Spark 3.2 String 类型无法隐式转换为 Timestamp 类型

发表于 2023-02-05 更新于 2025-04-23 分类于大数据， Spark 评论数：阅读次数：

太长不看版：Spark 3.2 之后为了兼容 ANSI SQL 标准，修改了 Interval 的数据类型(CalendarIntervalType → YearMonthIntervalType)，代码中只写了 String → CalendarIntervalType的隐式转换规则，这里新版需要配置 spark.sql.legacy.interval.enabled=true 来让 Interval 使用旧的数据类型(CalendarIntervalType)。

题图 by DALL·E 3

问题描述

最近将项目从 Spark 2.4 升级到 Spark 3.2.2 之后发现一个 SQL 报错：

scala> spark.sql("select '2022-11-12 23:33:55' - INTERVAL 3 YEAR")
org.apache.spark.sql.AnalysisException: cannot resolve '(CAST('2022-11-12 23:33:55' AS DOUBLE) - INTERVAL '3' YEAR)' due to data type mismatch: differing types in '(CAST('2022-11-12 23:33:55' AS DOUBLE) - INTERVAL '3' YEAR)' (double and interval year).; line 1 pos 7;
'Project [unresolvedalias((cast(2022-11-12 23:33:55 as double) - INTERVAL '3' YEAR), None)]
+- OneRowRelation

而在 Spark 2.4 中可以正常执行：

scala> spark.sql("select '2022-11-12 23:33:55' - INTERVAL 3 YEAR").show
+-------------------------------------------------------------------------+
|CAST(CAST(2022-11-12 23:33:55 AS TIMESTAMP) - interval 3 years AS STRING)|
+-------------------------------------------------------------------------+
|                                                      2019-11-12 23:33:55|
+-------------------------------------------------------------------------+

这里可以看到，Spark 2.4 中 String 和 Interval 类型做运算时，自动将 String 类型转为了 Timestamp 类型，而在 Spark 3.2 中却把 String 类型转为了 Double 类型，导致计算报错。

问题分析

Spark 3.2

我们去 Spark 3.2 源码中寻找一下，是在什么地方把 String 转为了 Double 类型。

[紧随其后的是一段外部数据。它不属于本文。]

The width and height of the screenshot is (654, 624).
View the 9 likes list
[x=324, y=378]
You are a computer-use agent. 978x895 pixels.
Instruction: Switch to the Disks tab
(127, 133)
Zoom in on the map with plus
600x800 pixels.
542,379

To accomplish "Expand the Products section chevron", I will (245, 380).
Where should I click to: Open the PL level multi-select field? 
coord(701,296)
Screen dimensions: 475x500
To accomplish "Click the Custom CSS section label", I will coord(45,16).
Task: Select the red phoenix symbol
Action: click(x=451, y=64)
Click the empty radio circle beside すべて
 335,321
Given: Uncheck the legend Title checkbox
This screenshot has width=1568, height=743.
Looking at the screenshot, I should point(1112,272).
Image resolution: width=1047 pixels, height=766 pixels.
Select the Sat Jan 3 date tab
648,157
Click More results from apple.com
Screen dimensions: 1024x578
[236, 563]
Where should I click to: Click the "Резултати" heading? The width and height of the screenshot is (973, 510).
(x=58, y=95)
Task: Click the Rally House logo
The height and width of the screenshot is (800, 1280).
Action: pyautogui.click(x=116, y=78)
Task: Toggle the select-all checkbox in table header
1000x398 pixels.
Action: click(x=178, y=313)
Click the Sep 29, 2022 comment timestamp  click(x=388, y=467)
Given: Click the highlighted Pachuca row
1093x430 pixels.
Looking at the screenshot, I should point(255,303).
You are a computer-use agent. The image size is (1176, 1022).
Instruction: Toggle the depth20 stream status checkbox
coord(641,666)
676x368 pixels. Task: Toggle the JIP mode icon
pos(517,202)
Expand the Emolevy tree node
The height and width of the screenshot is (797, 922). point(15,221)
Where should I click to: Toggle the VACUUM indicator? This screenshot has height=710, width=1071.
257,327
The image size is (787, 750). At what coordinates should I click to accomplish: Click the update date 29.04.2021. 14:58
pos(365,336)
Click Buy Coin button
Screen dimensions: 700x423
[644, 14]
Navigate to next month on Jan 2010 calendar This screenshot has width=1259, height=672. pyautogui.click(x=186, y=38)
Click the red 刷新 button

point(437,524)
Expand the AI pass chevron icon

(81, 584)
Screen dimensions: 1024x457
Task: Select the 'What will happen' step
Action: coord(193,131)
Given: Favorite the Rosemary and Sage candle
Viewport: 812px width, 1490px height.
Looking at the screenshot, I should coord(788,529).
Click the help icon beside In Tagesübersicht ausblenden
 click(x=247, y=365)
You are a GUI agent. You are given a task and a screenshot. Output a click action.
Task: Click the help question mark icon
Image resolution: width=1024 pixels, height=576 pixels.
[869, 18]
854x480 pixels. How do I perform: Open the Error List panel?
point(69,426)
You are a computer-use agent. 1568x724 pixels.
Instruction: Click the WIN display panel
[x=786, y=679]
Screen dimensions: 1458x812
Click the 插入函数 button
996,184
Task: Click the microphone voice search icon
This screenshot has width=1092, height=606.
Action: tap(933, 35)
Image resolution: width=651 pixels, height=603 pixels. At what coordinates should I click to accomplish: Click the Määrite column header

首先，我们要知道 Spark 执行计划的优化规则在 sql/catalyst/src/main/scala/org/apache/spark/sql/catalyst/analysis/Analyzer.scala 中定义了若干的批次：

override def batches: Seq[Batch] = Seq(
    Batch("Substitution", fixedPoint,
      OptimizeUpdateFields,
      CTESubstitution,
      WindowsSubstitution,
      EliminateUnions,
      SubstituteUnresolvedOrdinals),
    Batch("Disable Hints", Once,
      new ResolveHints.DisableHints),
    Batch("Hints", fixedPoint,
      ResolveHints.ResolveJoinStrategyHints,
      ResolveHints.ResolveCoalesceHints),
    // ... 略
    Batch("HandleAnalysisOnlyCommand", Once,
      HandleAnalysisOnlyCommand)
  )

执行这些批次的代码位于 sql/catalyst/src/main/scala/org/apache/spark/sql/catalyst/rules/RuleExecutor.scala 类中：

def execute(plan: TreeType): TreeType = {
    var curPlan = plan
    // ... 略
    batches.foreach { batch =>
      val batchStartPlan = curPlan
      var iteration = 1
      var lastPlan = curPlan
      var continue = true
      while (continue) {
        curPlan = batch.rules.foldLeft(curPlan) {
          case (plan, rule) =>
            val startTime = System.nanoTime()
            val result = rule(plan)
            // 这里使用 rule 对 plan 进行优化，这里打印一下日志，方便对比优化效果
            logWarning(s"apply rule ${rule.ruleName} to plan:\\n$plan\\n### to\\n$result")
            // ... 略
            result
        }
        iteration += 1
        if (iteration > batch.strategy.maxIterations) {
          // ... 略
          continue = false
        }
        if (curPlan.fastEquals(lastPlan)) {
          logTrace(
            s"Fixed point reached for batch ${batch.name} after ${iteration - 1} iterations.")
          continue = false
        }
        lastPlan = curPlan
      }
    }
    curPlan
  }

可以看到这里是对批次进行循环遍历，直到优化没有效果为止，即： curPlan.fastEquals(lastPlan)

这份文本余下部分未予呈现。